Posted On: Nov 8, 2018
Amazon SageMaker now supports Apache MXNet 1.3 and TensorFlow 1.11 in its built-in containers for MXNet and TensorFlow respectively. This makes it easier to run MXNet and TensorFlow scripts, while taking advantage of the capabilities Amazon SageMaker offers, including a library of high-performance algorithms, managed and distributed training with automatic model tuning, one-click deployment, and managed hosting.
Apache MXNet 1.3 comes with Gluon package enhancements, ONNX export, and TensorRT integration among many other enhancements.
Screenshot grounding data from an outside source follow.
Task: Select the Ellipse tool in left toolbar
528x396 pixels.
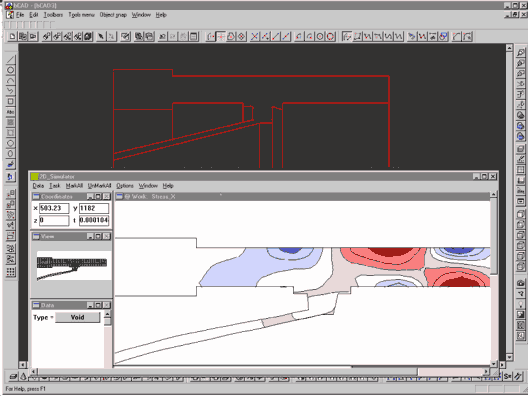Action: coord(10,154)
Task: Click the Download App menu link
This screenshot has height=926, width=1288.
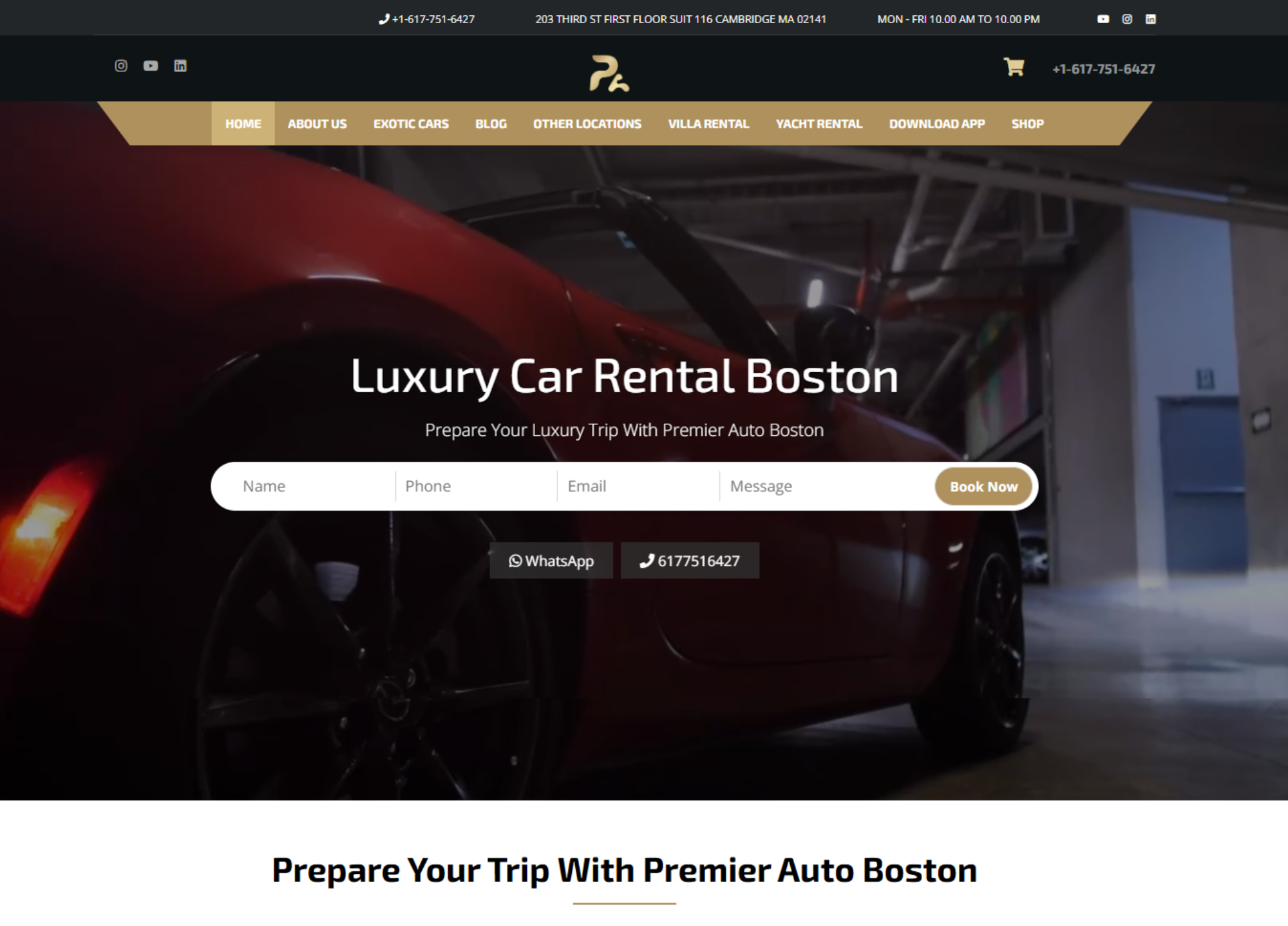Action: coord(937,124)
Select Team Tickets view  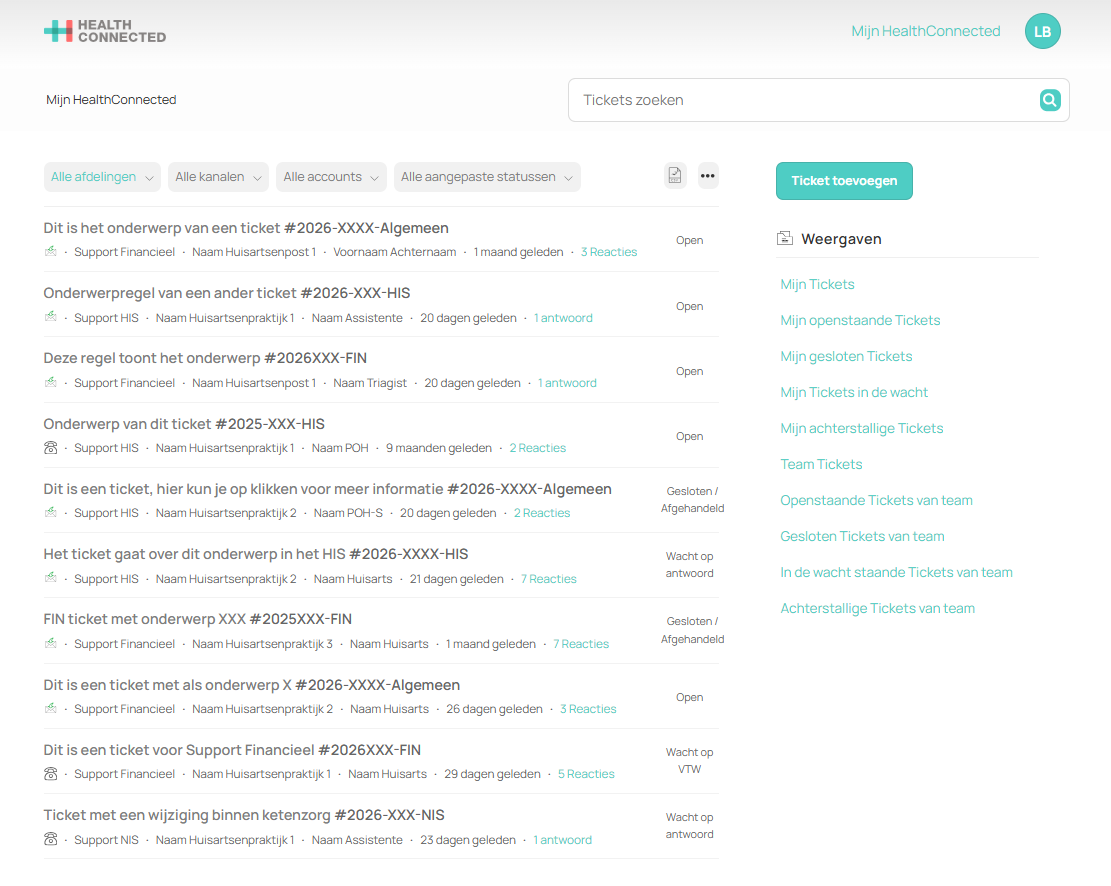click(821, 464)
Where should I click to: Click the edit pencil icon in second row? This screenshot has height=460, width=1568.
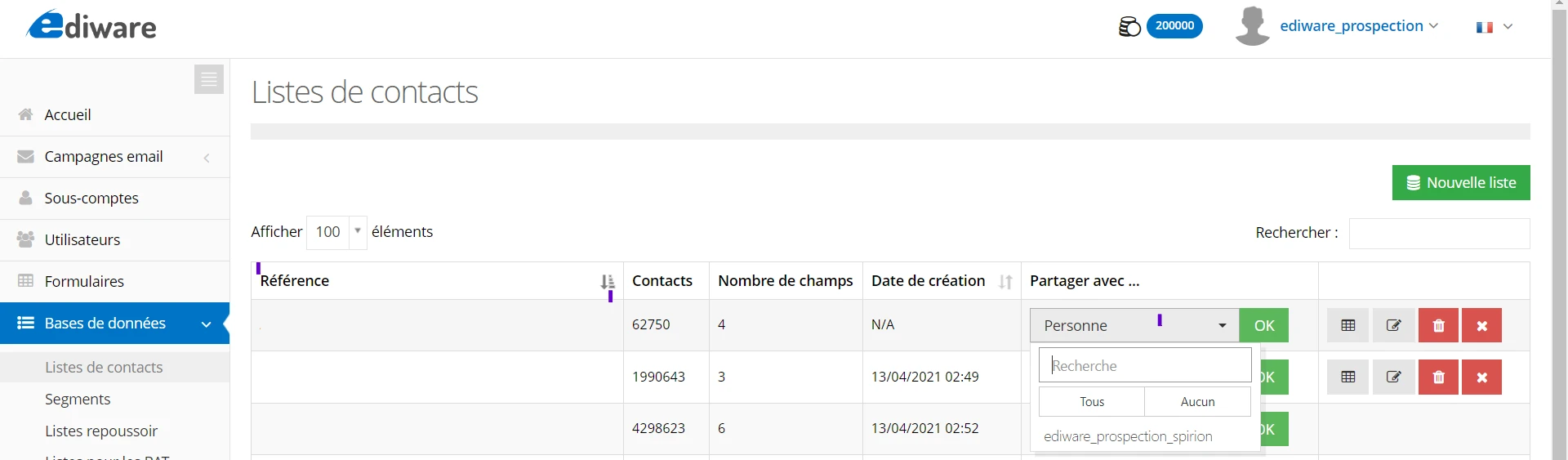[x=1394, y=377]
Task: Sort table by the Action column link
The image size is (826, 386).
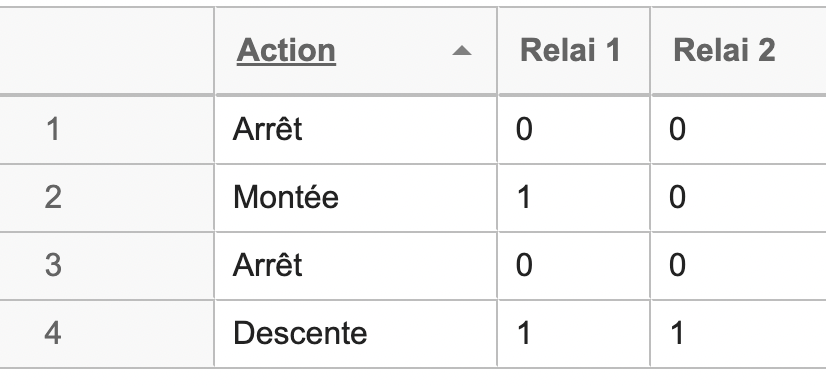Action: (286, 51)
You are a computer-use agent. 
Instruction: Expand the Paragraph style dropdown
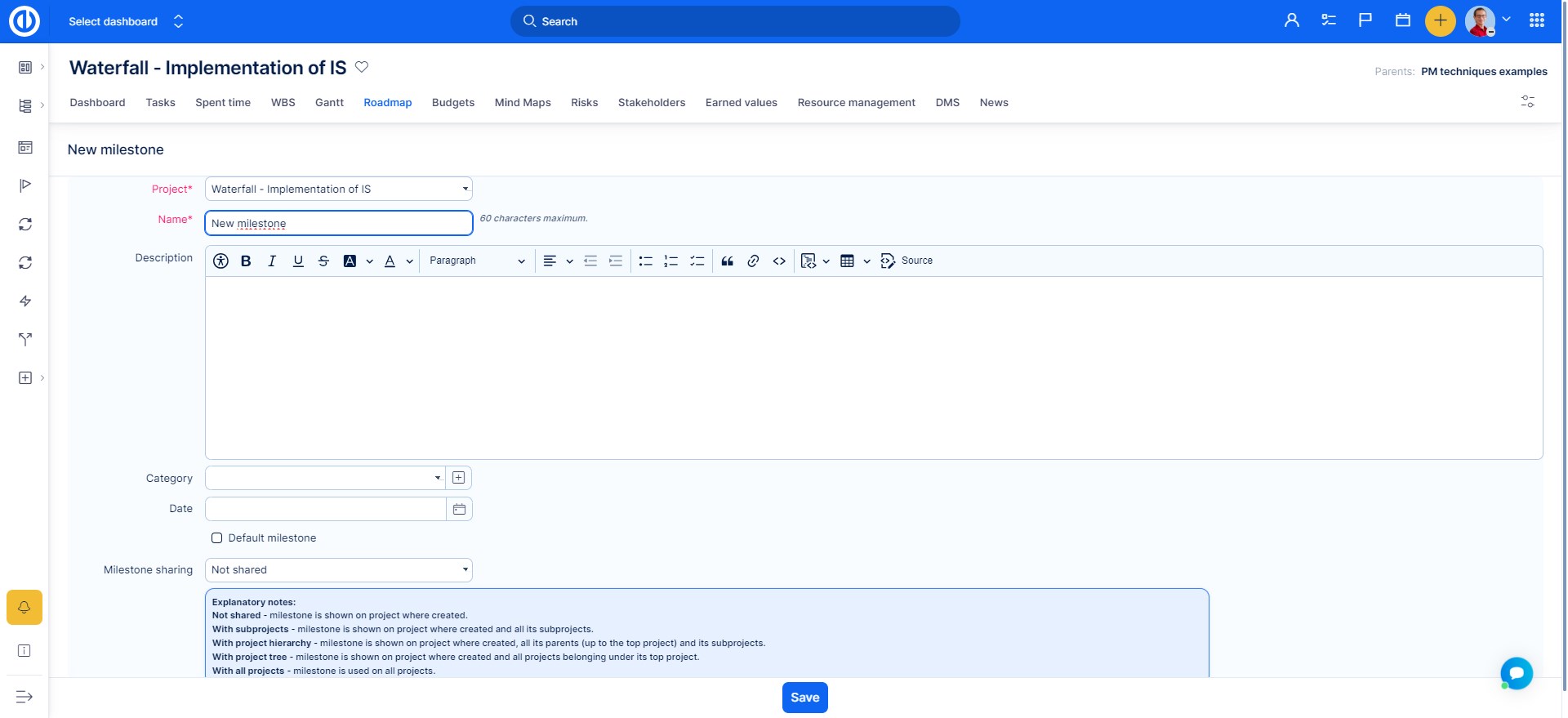point(477,261)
The Gluon package enhancements enable dynamic networks based on Gluon RNN layers to be hybrid, exported, and used in the inference APIs. TensorRT integration results in increased throughput and reduced latency. With Apache MXNet 1.3, the script format for training with the built-in MXNet containers in SageMaker is similar to using MXNet outside SageMaker, enabling enables seamless movement of workloads between SageMaker and your infrastructure. TensorFlow 1.11 comes with C, C++, and Python functions for querying kernels.
The Amazon SageMaker built-in containers for MXNet with version 1.3 and TensorFlow with version 1.11 are now available in all regions where Amazon SageMaker is available. See the documentation for additional information.